Simply put, storm surge is when the wind from a storm pushes the water onshore.

FLORIDA, USA — Storm surge has been a big topic of discussion over the past few days as Hurricane Ian barrels down on Florida.

What many people don't realize is that the Gulf Coast of Florida is the worst place in the U.S. when it comes to storm surges.

To understand the dangers of storm surges in this area, you have to look at a map of the Gulf of Mexico. The darker the blue on the map, the deeper the water. Notice, once you get closer to Florida, you get more of a light blue color. That indicates shallower water and that plays a really big role in the vulnerability of a coastline to storm surge.
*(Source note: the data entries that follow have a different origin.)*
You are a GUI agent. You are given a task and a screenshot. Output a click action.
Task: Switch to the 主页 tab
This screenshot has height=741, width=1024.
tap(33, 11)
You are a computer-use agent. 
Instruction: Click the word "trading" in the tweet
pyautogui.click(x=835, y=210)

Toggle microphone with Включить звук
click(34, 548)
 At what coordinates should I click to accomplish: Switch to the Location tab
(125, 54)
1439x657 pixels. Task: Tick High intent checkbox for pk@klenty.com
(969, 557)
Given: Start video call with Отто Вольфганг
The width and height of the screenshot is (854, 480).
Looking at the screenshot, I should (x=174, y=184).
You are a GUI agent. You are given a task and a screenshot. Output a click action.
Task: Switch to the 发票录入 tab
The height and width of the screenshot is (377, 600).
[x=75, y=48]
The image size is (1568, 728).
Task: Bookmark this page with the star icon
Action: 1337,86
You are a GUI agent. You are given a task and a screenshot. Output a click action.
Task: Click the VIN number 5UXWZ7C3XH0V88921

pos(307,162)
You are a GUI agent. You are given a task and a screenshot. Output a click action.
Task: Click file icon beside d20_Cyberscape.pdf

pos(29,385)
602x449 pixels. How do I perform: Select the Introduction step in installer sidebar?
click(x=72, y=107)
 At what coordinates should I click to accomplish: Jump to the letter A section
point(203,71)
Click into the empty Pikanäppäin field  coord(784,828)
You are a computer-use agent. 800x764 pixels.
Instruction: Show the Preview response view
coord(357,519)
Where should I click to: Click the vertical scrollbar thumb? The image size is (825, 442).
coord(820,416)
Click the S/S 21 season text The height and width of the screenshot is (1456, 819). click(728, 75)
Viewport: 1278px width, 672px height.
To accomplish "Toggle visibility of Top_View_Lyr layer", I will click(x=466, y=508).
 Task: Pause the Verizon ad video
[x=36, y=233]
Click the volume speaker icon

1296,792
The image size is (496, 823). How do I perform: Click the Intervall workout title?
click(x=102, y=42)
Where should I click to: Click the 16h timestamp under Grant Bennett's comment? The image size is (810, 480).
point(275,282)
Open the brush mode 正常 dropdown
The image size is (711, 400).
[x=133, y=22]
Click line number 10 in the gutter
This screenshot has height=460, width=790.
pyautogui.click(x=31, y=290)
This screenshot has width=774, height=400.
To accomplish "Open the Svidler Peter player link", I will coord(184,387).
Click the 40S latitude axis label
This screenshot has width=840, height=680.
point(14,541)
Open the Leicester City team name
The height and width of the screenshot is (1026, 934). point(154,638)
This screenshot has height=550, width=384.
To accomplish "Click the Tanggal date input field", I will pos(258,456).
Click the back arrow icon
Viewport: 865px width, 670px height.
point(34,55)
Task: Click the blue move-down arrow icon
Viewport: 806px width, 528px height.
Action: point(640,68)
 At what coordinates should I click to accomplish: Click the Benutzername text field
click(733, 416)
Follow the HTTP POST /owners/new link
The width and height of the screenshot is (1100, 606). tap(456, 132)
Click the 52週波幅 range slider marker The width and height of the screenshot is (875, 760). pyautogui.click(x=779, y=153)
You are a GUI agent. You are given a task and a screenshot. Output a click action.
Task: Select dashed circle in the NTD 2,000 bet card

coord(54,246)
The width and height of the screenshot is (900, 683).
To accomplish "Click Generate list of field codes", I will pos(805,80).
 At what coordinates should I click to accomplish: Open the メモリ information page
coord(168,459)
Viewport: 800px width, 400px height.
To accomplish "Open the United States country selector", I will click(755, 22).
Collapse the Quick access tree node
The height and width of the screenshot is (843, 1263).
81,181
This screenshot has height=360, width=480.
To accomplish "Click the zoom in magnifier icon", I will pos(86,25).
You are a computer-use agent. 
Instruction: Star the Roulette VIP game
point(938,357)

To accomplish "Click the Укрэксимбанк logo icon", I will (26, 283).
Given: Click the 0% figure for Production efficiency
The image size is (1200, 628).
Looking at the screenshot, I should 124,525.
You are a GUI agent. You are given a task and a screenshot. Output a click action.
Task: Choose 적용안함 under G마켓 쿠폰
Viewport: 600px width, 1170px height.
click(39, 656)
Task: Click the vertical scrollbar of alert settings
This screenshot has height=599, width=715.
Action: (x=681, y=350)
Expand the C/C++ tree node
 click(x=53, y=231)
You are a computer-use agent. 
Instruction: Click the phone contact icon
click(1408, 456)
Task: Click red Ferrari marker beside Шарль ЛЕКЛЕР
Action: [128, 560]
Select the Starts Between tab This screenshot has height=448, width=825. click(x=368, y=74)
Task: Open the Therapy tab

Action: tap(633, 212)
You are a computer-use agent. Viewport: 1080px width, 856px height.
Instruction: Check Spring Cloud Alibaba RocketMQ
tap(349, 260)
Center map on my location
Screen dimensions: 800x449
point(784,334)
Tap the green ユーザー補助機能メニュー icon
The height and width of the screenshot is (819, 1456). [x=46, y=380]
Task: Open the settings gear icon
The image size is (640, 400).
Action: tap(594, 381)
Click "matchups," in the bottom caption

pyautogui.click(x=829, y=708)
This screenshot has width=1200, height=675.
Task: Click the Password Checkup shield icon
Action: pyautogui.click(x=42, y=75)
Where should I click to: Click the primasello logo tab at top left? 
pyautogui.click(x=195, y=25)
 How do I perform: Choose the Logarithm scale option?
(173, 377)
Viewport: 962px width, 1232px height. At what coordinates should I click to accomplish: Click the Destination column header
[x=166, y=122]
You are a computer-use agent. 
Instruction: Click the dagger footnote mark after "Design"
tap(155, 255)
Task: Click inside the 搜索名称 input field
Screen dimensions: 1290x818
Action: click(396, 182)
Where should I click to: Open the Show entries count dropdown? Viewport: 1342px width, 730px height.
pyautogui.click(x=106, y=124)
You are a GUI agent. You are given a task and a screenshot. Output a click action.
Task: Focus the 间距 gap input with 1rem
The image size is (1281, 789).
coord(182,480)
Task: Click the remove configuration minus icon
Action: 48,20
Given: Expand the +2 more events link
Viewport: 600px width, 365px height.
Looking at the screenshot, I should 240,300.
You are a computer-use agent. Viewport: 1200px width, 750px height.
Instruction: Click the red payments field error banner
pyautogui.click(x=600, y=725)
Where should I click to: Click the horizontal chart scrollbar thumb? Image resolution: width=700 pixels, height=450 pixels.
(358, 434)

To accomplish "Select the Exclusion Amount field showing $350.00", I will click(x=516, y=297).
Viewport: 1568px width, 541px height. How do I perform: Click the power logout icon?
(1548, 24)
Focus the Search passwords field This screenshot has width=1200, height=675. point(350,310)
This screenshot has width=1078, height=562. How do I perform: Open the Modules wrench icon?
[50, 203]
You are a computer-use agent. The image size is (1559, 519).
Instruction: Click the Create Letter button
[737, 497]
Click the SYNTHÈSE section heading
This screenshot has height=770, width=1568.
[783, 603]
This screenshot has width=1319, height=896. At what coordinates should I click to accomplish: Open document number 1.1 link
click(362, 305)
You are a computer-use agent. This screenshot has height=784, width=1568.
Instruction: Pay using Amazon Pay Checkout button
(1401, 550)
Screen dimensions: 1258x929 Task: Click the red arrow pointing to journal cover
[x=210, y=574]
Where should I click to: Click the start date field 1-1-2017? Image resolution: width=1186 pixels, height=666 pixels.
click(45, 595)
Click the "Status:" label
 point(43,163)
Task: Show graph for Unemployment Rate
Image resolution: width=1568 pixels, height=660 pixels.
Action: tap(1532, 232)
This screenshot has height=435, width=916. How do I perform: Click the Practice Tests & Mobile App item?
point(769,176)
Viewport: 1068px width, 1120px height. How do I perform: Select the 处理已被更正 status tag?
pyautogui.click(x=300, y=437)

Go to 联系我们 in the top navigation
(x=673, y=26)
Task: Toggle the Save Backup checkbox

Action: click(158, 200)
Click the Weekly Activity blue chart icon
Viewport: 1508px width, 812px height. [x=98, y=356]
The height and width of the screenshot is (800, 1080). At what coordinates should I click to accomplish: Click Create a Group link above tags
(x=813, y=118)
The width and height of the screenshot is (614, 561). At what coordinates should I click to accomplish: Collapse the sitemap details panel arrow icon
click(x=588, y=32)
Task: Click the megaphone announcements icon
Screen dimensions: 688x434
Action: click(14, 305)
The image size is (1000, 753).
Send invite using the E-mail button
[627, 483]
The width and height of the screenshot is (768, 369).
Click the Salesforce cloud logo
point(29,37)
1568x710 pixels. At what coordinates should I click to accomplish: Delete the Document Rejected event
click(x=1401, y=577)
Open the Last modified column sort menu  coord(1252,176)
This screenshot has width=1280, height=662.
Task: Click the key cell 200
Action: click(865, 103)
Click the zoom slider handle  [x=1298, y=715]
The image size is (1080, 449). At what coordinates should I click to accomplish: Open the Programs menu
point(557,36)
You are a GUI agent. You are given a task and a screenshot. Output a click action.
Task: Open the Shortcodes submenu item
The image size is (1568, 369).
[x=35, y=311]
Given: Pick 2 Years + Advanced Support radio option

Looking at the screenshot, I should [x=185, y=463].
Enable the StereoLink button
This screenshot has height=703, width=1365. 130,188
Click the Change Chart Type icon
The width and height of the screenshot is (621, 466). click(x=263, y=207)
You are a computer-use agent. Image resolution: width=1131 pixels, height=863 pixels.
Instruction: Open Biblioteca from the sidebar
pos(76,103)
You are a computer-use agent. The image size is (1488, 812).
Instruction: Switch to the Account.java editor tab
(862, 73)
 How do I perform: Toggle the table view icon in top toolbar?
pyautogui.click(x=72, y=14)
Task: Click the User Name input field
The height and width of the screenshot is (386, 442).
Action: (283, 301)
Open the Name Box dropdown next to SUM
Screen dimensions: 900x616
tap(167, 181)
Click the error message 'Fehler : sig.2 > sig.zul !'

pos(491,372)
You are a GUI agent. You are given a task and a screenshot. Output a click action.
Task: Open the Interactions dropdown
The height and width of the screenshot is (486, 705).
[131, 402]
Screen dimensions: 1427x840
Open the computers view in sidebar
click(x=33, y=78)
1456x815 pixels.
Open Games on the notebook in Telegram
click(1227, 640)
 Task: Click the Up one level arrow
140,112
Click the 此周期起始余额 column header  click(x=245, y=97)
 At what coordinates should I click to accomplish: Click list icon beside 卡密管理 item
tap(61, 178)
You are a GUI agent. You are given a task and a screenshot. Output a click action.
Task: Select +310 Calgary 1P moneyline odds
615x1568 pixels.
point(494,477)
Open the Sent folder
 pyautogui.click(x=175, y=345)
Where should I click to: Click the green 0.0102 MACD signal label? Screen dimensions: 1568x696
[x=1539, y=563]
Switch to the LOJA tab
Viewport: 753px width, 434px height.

RELATED: What is storm surge and why is it so dangerous?

Credit: KHOU

The Florida coast has a huge stretch of shallow water that ranges from 150 miles up near Sarasota to over 200 miles as you get down towards Naples.

The water depths show a huge contrast. You go from over 10,000 feet out in the middle of the Gulf, to water depths that are measured in hundreds of feet as you get closer to the shoreline. In fact, in the closest 50 miles to the shoreline, that water depth drops below 65 feet.

Think about a ball as you try and roll it up a ramp. The shallower that ramp, the further that ball is going to go. If you have a steep ramp, the ball wouldn't get very far. It's the same principle when you think of storm surges.

What is storm surge? 

Simply put, a storm surge it's when the wind from a storm pushes the water onshore.

The weaker the storm, the lower the storm surge, but as that storm gets stronger and the wind gets stronger, it's able to push more water onshore.

RELATED: Hurricane Ian update: Florida landfall expected late Wednesday

In some of the most extreme cases, we can see storm surge values pushing water 10 to even 15 feet above ground level. When that happens water can rise to the first and second levels of homes near the water.

The Tampa Bay area could see a storm surge of up to 9 feet. Farther south around the landfall area, we could see storm surge values over 12 feet.